Lamer Duck

9 November 2007



Congress Overrides Veto of Water Bill

The Bush presidency entered new territory this week by losing a fight with Congress over the $23 billion Water Resources Development Act. Last Friday, Mr. Bush vetoed the bill claiming that it was a waste of money. On Wednesday, the House of Representatives voted to override that veto on a vote of 361-54. Yesterday, the Senate did likewise on a vote of 79-14, meaning that Congress had passed legislation over presidential objections for the first time since this administration came into office. Mr. Bush is now an even lamer duck.

In vetoing the measure, Mr. Bush complained that the conference committee that reconciled the House and Senate versions of the bill added $8 billion to the total. “American taxpayers should not be asked to support a pork-barrel system of federal authorization and funding where a project's merit is an afterthought,” he stated. He also expressed concern that the 900 projects covered in the legislation would overwhelm the Army Corps of Engineers. Of course, having added a few trillion to the national debt and having wiped out the federal budget surplus years ago, he comes to fiscal responsibility rather late.

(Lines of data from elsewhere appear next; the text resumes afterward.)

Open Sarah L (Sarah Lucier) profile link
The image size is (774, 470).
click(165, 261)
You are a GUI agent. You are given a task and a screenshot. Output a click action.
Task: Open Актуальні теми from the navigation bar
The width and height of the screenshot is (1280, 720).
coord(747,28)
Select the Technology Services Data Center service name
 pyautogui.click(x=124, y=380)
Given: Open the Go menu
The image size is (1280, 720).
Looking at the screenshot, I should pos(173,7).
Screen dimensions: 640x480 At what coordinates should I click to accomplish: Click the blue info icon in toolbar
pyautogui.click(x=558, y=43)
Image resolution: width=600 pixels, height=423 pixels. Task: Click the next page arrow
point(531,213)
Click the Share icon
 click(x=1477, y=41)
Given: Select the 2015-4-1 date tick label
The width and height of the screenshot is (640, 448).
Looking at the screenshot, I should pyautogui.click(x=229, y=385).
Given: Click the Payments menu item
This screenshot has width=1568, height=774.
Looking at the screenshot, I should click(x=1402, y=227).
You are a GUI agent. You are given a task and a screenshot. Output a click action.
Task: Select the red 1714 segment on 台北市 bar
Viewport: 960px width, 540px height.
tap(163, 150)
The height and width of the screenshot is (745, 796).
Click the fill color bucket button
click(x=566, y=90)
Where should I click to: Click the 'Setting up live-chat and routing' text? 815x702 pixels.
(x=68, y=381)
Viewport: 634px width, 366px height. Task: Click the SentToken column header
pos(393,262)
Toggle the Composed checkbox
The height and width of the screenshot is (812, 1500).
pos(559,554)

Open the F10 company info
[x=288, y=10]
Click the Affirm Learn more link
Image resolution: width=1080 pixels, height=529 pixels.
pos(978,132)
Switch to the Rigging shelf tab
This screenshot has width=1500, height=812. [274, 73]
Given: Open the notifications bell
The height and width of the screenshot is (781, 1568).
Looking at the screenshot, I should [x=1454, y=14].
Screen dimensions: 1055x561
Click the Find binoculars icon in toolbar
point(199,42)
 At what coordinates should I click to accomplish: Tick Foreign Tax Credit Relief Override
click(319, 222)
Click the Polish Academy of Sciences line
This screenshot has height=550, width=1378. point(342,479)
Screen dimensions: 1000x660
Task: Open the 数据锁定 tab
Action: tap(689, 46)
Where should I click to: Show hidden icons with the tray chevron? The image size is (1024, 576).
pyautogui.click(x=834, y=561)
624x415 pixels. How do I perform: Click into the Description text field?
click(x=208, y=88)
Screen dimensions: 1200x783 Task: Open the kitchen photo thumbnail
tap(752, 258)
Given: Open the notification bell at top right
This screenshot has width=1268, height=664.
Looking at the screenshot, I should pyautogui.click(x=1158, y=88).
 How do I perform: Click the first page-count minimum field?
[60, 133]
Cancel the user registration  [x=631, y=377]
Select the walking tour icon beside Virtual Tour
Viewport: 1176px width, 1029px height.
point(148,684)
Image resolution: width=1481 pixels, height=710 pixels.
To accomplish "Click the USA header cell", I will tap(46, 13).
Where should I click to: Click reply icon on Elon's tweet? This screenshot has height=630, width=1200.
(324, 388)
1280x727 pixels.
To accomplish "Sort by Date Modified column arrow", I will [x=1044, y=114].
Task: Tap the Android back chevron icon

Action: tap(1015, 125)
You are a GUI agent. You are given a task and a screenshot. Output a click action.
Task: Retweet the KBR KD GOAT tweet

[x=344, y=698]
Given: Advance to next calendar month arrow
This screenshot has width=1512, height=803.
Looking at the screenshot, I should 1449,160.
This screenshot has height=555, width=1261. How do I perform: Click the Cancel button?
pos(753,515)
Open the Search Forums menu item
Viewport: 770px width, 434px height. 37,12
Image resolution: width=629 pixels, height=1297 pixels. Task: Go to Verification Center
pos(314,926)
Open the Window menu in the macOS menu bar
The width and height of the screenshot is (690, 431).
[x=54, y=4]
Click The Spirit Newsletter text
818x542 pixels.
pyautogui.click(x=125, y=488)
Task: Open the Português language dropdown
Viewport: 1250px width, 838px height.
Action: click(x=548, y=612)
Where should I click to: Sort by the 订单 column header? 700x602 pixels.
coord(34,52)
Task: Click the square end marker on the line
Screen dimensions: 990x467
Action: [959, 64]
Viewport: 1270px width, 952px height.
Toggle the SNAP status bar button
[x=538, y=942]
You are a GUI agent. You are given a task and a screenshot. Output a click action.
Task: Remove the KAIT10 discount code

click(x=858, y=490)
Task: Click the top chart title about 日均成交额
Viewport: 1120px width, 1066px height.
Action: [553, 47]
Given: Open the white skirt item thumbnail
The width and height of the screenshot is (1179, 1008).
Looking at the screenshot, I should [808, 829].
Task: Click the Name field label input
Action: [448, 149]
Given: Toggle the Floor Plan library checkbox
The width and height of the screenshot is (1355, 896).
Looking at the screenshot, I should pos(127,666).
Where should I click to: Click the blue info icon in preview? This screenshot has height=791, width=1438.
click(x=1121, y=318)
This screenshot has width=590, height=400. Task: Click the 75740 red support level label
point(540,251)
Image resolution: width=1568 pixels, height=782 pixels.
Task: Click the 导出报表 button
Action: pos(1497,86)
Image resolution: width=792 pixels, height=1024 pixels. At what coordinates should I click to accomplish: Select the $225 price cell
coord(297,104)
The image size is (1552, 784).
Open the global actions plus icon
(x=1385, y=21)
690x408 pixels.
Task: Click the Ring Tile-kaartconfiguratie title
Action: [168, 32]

Senator James Inhofe (R-OK), the ranking Republican on the Senate Environment and Public Works Committee and a Bushevik of the first order, disagreed, “I urge, as much as I hate to do this, my colleagues on the Republican side to join me in overriding the president’s veto on this very important bill.” Because the bill set a limit on how much could be spent on each project, he argued that passing the bill was “the only discipline that we have for spending.”

His colleague Mary Landrieu (D-LA) was plain confused by the veto, saying “I don't know why the president chose this bill to try to reassume the mantle of fiscal responsibility, but he picked the wrong bill.” Included in the legislation was the reconstruction of levees around New Orleans and the closure of the Mississippi River-Gulf Outlet -- a man-made channel that sent Katrina’s storm surge into the Lower 9th Ward and St. Bernard Parish. To her and her constituents, the bill was vital. She said, “Frankly, without it, our long-term recovery is really in jeopardy.”

Having broken the presidential veto once, can it happen again? Of course, but in order to do so, the leaders in Congress are going to have to put together almost all the Democrats and more than a few Republicans. To achieve that, GOP loyalty to the president will have to be overcome by benefits to individual constituencies. That means focusing on domestic legislation and leaving the wars in Iraq-Nam and Afghanistan to one side. If they do so, the president becomes increasingly irrelevant.